St. Athanasius’ purpose in writing this little book was to give monastics a good guide for the practice. What I found interesting was, as soon as Holy Father Antony started praying he was challenged by the devil (33) who tried to lead him away from his discipline in all manner of ways of which we would be very familiar, all to no avail. “Working with Antony was the Lord, who bore flesh for us, and gave to the body the victory over the devil, so that each of those who truly struggle can say, it is not, but the grace of God which is in me” (34).
Part of St. Antony’s strategy was to keep things simple, “For he said the soul’s intensity is strong when the pleasures of the body are weakened” (36). Thus some of what he did was fasted, prayed, ate simple foods and slept on bare ground or a rush mat. If he failed, he looked at each day as a new beginning and would start all over.
What I found most compelling was the more St. Antony prayed and drew closer to God, the more he was assaulted by the devil and demons. Why was he attacked? So that they might bring “despair, and declare the discipline [prayer and fasting] useless, and make men sick of the solitary life as something burdensome and very oppressive…” (50). In one section, St. Athanasius tells how St. Antony was beaten to near unconsciousness but he kept his thoughts on God and prayer Who “did not forget the wrestling of Antony, but came to his aid” and Who said, “I was here Antony, but I waited to watch your struggle. And now, since you persevered and were not defeated, I will be your helper forever…” (39). Faith was Antony’s wall of protection and it is ours. God is with us always. We must persevere each day.
The attacks came to Antony as evil thoughts and Antony warns those who came to him, to learn to be monastics and follow his steps, that the same attacks would go against them. His counsel was to “…not fear the apparitions, for they are nothing and they disappear quickly – especially if one fortifies himself with faith and the sign of the cross” (48). Our best defense is the faith God has given us and to bless ourselves with the sign of the cross! “Indeed the more [the demons] do these things, let us all the more exert ourselves in the discipline that opposes them, for a great weapon against them is a just life and trust in God” (54).

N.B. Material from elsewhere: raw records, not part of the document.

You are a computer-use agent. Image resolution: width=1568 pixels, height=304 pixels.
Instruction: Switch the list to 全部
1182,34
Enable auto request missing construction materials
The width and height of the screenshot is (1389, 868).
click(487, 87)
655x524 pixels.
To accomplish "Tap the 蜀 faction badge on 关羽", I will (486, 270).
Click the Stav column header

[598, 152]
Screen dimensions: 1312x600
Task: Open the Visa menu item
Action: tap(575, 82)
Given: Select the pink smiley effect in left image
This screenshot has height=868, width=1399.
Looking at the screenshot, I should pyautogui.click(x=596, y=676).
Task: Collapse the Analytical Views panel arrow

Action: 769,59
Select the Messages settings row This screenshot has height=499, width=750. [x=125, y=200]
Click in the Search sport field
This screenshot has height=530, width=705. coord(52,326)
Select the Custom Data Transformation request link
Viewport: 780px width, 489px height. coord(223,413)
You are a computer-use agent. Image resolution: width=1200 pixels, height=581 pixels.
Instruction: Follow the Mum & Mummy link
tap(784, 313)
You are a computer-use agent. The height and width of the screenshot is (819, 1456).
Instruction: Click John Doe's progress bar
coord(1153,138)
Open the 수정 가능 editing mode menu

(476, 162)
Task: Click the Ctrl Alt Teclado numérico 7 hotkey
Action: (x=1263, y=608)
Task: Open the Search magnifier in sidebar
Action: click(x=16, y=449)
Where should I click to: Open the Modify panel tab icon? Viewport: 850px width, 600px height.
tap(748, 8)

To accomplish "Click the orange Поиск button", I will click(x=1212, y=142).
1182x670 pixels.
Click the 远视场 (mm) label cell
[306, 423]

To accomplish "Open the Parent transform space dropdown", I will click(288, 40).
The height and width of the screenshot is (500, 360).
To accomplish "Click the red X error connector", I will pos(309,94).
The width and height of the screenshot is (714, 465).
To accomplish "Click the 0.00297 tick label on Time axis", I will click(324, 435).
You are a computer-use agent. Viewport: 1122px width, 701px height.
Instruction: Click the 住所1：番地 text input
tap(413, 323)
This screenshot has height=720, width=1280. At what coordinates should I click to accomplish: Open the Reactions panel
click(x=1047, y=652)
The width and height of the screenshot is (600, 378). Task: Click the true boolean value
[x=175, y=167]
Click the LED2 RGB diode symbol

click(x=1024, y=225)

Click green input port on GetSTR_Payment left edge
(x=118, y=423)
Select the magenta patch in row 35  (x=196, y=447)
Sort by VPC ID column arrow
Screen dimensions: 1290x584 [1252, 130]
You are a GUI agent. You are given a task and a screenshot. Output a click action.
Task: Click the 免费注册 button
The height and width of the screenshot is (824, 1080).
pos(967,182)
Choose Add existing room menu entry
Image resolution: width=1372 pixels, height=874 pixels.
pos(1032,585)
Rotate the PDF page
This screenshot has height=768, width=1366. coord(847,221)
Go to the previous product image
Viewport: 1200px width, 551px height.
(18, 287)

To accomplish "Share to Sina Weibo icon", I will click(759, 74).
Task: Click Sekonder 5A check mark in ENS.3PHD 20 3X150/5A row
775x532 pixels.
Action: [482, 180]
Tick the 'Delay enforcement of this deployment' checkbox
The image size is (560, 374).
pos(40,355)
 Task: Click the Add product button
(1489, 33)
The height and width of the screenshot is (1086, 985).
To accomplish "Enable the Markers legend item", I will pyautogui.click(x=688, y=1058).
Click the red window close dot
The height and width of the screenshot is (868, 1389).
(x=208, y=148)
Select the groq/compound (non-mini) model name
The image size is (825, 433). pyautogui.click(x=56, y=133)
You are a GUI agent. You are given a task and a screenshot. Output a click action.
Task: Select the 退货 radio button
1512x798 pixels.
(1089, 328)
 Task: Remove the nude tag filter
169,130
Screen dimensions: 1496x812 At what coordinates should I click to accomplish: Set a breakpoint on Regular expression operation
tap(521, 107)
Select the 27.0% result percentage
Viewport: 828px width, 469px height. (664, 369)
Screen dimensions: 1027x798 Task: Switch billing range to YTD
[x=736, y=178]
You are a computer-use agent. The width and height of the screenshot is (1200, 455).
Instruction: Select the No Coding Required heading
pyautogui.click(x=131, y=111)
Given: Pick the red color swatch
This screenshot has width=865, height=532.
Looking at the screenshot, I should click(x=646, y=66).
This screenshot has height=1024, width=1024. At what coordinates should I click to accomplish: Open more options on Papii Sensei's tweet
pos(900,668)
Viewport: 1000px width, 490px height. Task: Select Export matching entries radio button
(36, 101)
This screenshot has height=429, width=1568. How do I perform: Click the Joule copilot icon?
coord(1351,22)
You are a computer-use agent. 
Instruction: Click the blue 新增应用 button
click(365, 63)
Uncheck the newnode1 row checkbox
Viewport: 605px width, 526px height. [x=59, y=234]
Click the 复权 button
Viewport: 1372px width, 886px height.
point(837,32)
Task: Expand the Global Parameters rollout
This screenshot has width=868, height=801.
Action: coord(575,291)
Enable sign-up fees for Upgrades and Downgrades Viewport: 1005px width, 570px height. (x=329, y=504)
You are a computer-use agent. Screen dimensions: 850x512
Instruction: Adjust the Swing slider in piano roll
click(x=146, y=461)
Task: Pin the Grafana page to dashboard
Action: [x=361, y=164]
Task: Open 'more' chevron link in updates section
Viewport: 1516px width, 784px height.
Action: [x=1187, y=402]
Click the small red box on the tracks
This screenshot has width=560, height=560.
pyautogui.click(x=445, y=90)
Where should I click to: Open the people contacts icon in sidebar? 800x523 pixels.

Holy Father Antony instructs his followers to make the body subservient to the soul (65). How? By fasting, through prayer, through discipline, honoring the rule of the Church. Why? Because the soul is more important than the body. And incredibly, this is how Antony learned about God! Not through reading the scriptures or studying, but through prayer (84)! Through faith!
Dear God – help me to live as though dying daily. Help me to not be afraid. Help me to withstand the assaults. Help me to know You more and more each day. In the Name of the Father, and of the Son, and of the Holy Spirit. Amen.
Citations from: “Athanasius: The Life of Antony & The Letter to Marcellinus.” Trans: Robert C. Gregg. NY: Paulist Press, 1980.